Coinbase, in a petition to the US Securities and Exchange Commission (SEC), has sought clarity on regulations surrounding the trading of digital assets. The crypto exchange requested the regulator to provide rules to identify which digital assets it considers to be securities.
The petition described digitally native securities as being recorded and transferred via distributed ledger technology without reliance on centralized certified forms of ownership that characterize traditional financial instruments. It stated that transactions are executed and settled in real-time, permanently recorded on blockchains, and visible with equal access to all market participants. The petition highlighted that many of the SEC’s rules governing traditional assets are incomplete and unsuitable.

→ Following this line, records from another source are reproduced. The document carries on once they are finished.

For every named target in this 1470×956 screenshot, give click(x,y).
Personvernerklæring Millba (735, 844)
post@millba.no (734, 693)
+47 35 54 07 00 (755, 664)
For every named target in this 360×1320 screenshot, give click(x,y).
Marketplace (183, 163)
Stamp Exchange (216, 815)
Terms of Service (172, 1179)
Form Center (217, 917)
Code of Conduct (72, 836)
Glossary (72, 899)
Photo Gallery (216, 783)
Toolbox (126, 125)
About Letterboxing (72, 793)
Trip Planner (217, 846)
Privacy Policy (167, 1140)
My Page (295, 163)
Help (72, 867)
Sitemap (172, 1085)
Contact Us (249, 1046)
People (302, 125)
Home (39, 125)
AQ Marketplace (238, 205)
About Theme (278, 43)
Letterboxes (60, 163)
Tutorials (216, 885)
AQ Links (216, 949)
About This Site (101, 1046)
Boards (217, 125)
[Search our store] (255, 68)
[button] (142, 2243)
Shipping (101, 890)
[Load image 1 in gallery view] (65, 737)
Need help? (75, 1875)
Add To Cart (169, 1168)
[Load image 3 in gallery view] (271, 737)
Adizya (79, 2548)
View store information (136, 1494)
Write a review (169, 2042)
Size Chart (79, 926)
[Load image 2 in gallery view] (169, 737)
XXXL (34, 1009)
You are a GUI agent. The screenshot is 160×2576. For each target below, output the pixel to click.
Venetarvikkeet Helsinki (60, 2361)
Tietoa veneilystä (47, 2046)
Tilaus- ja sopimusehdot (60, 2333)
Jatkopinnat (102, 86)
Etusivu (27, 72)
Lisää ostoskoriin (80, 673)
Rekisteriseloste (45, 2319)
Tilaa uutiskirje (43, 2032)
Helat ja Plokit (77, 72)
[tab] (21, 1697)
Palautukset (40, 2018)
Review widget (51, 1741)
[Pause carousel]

Coinbase believes that the US does not currently have a functioning market in digital asset securities because of a lack of a clear and workable regulatory regime. Gary Gensler, the SEC chair, says most digital assets qualify as securities. As such, it requires registration with the regulator. However, the watchdog has refused to positively identify each token that fits the securities definition. SEC argues that it has done the same for other markets as well. It has labeled nine tokens, with the largest being an Ethereum-based token called Amp, as securities.
Carolyn M. Welshhans, Acting Head of SEC’s Crypto Assets Unit, in a statement, said the defendants (former Coinbase product manager Ishan Wahi, his brother, and a friend of insider trading) collectively earned over $1.1 million in illegal profits. They had engaged in an alleged insider trading scheme that used material, non-public information to trade ahead of Coinbase listing announcements.